Years ago John Dewey wrote a book titled Democracy and Education in which he argued convincingly that a democratic system required an educated citizenry. In fact, Dewey went so far as to insist that the purpose of education is to turn out citizens who are enlightened enough to select their leaders and understand what they are up to.

Our system, of course, is not a democracy, strictly speaking. It is a Republic in which citizens elect representatives who do the actual governing, thereby leaving them time to do the important tasks of making a living and enjoying their leisure. But at its founding, the framers of our Constitution didn’t really trust the citizens to elect their governors: they insisted on an electoral system whereby (even in the House of Representatives) the citizens (white males only) chose “Electors [who] shall have the qualifications requisite for Electors of the most numerous branch of the State Legislature.” And the Senate was to be elected “by the Legislature” in each state. The President was to be elected by an electoral college, which is to say a number of men [sic] “equal to the whole number of Senators and Representatives” appointed (not elected) “in such Manner as the Legislature [within each state] may direct.” In fact, the “people” were to have no direct say in choosing those who made the laws and executed them.

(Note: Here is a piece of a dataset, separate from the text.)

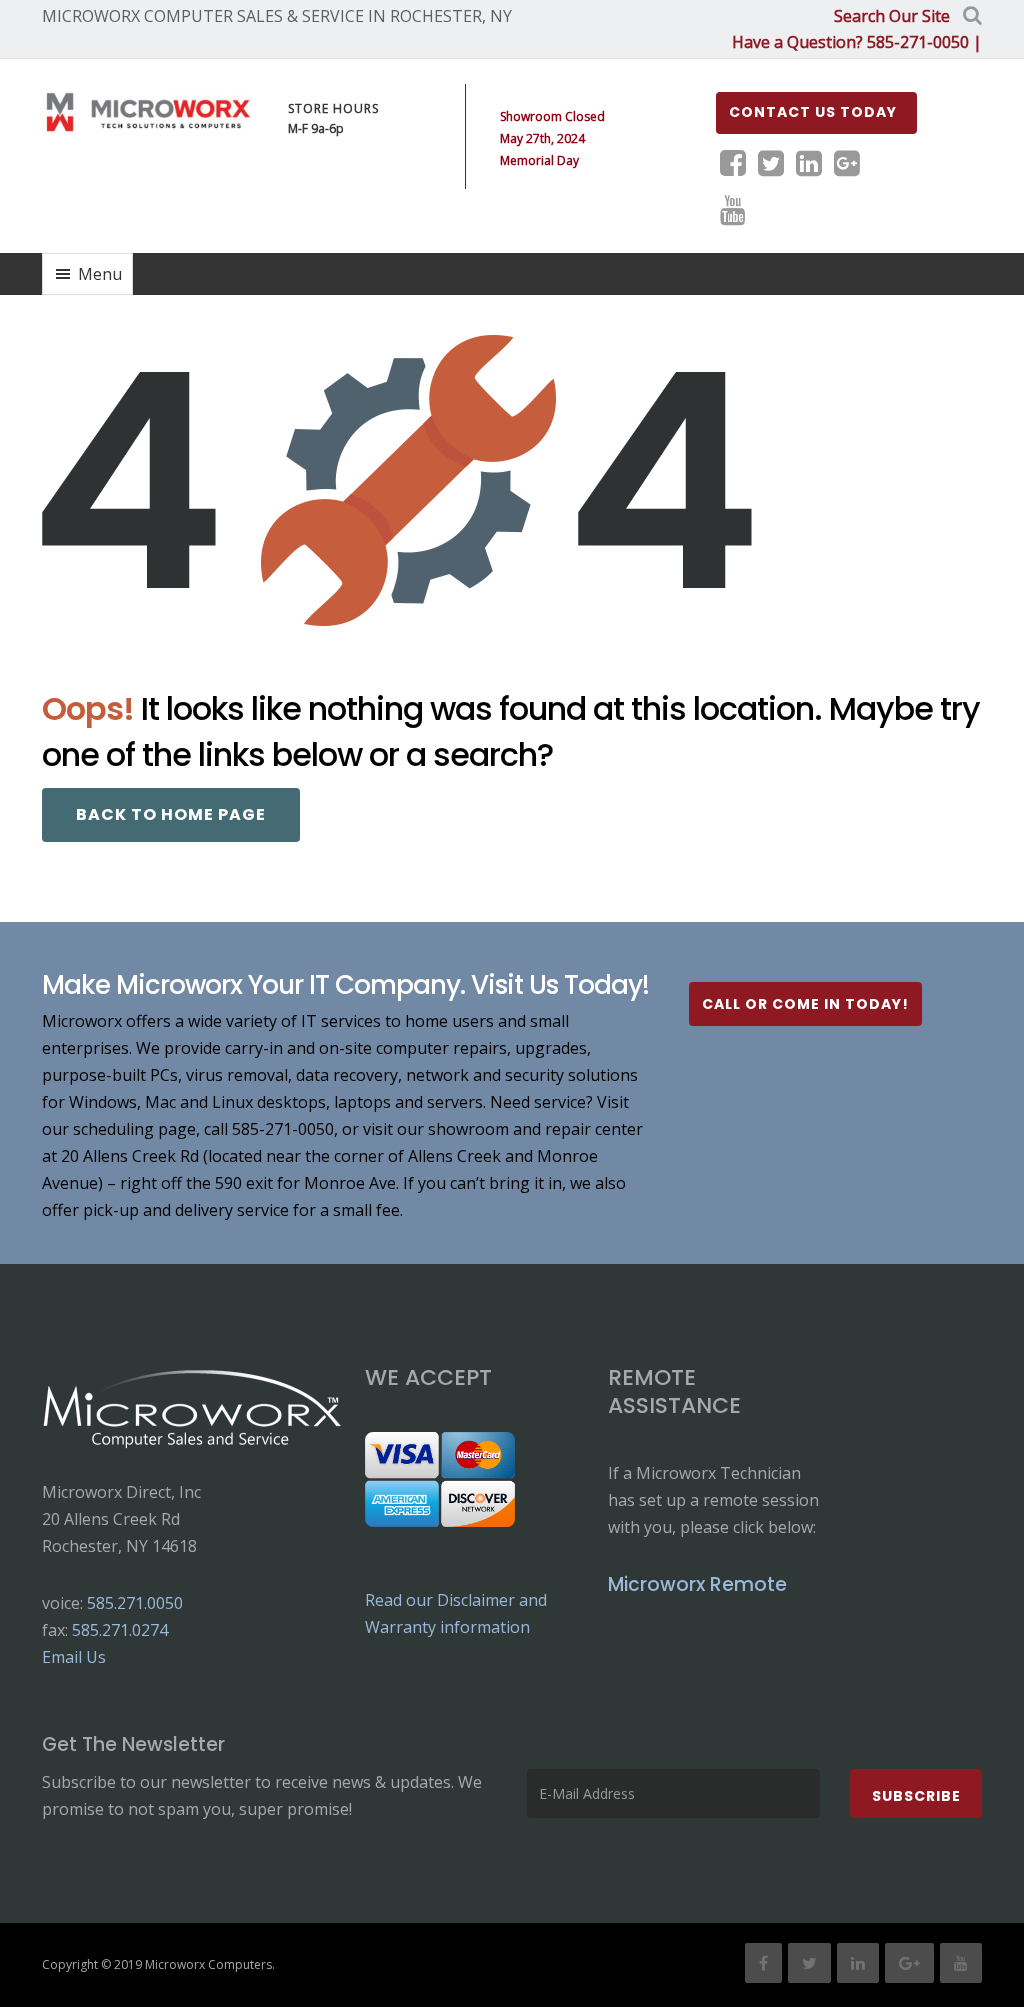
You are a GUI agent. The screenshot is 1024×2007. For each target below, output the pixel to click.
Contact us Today (813, 112)
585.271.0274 (120, 1630)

But even with this restricted role in the election of those that govern, Thomas Jefferson  who famously said  a nation cannot be both “ignorant and free” insisted that a minimum of three years of “free instruction” should be required of all boys, with allowance for another ten years for those who wish it, including four years at a University (which he personally established in Virginia). Girls were to receive a three years of free instruction as well (!) These ideas were taken from Plato’s Republic where Plato insisted that education is the key to governance and that all children, male and female, should receive an education  — though he hated the idea of a democracy where the “demoi” [the people] who had no idea whatever what they were doing were supposed to run the show. The “demoi” of course, were the ones who sentenced Plato’s mentor, Socrates, to death in democratic Athens. So we can understand why Plato wouldn’t trust them. But neither did Jefferson and his friends. Not entirely. And certainly not without a sound education.

Eventually, of course, our educational system was expanded to include all girls and boys and required ten years instead of only three. Participation in electing those who govern  expanded hand in glove with education. The two have traditionally been regarded as necessary to one another. All of which brings me to my main point.

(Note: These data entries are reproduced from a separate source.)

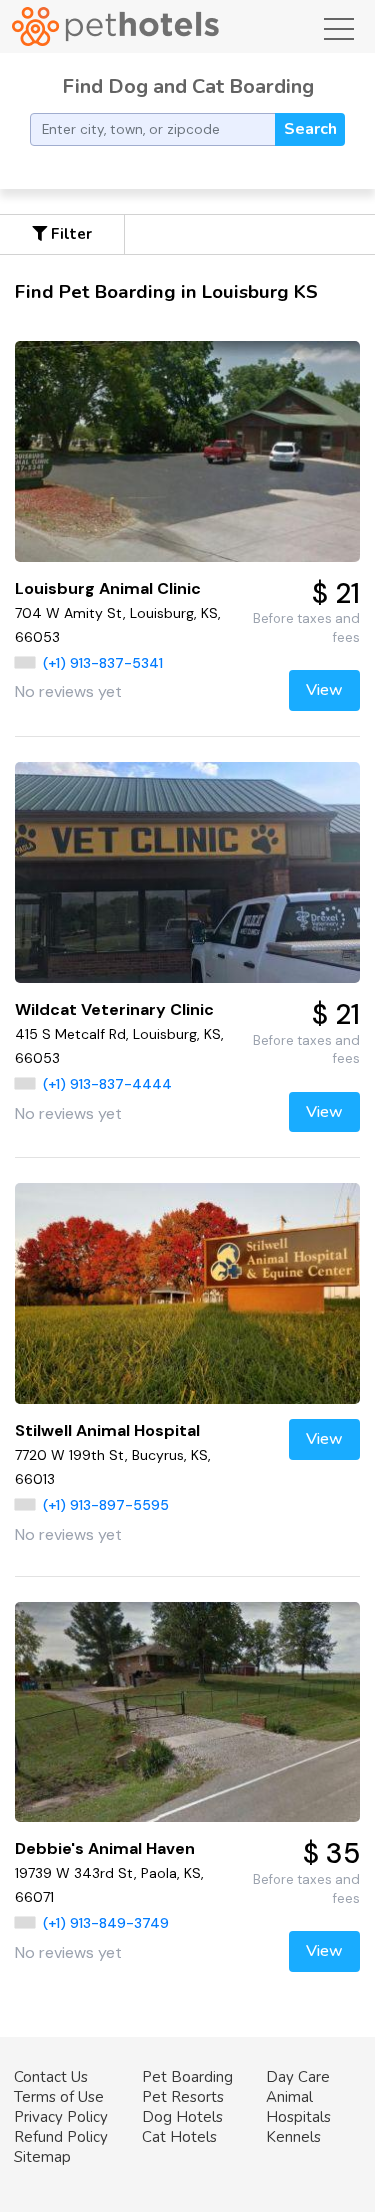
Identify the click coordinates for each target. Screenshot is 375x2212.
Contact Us (51, 2077)
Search (310, 129)
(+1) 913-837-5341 (103, 663)
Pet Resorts (183, 2097)
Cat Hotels (179, 2137)
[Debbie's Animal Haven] (187, 1712)
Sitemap (42, 2157)
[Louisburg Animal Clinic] (187, 451)
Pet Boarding (187, 2077)
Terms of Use (59, 2097)
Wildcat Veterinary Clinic (114, 1009)
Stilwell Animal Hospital (107, 1430)
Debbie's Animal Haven (105, 1848)
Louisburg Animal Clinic (108, 588)
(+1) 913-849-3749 (106, 1923)
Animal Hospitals (298, 2107)
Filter (69, 234)
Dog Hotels (182, 2117)
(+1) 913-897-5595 (106, 1505)
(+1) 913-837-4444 (107, 1084)
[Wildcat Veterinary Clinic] (187, 872)
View (324, 690)
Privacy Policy (61, 2117)
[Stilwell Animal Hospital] (187, 1293)
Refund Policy (61, 2137)
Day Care (298, 2077)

Consider those today who regard themselves as the most patriotic, most in love with their country — those who wave their flags the most vigorously and talk the loudest about “freedom” and their “rights” — the so-called “conservatives” in this country. Consider, further, the irony that these people are seemingly committed to the dissolution of the public school system. These are the people, by and large, who vote to cut teacher’s salaries and argue that large classes are better than small ones, and seek to dictate what sorts of curriculum should be taught. In a word, they do what they can to reduce the educational system to a nullity — all in the name of love of country.

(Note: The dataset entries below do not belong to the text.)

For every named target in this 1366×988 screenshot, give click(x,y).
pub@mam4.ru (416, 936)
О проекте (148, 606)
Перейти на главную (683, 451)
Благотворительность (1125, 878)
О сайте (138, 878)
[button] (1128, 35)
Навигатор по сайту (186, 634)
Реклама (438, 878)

If these people truly loved their country as they say they do, if they were truly patriotic, they would insist that their country have the best education system possible and would willingly pay taxes to support salaries attractive enough to bring the best and brightest minds to the classrooms to teach their children — and keep them there. But we know this is not the case. Our educational system struggles from flawed strategies and a confusion of purpose. Further, it is in constant danger of imploding as a result of constant carping and a reluctance to pay the piper led by those who profess to care the most about their country. But given the inviolable relationship between education and democracy as noted above, when the educational system finally collapses it will be the end of the democratic experiment in this country and we will have moved on to something else — a corporatocracy, perhaps?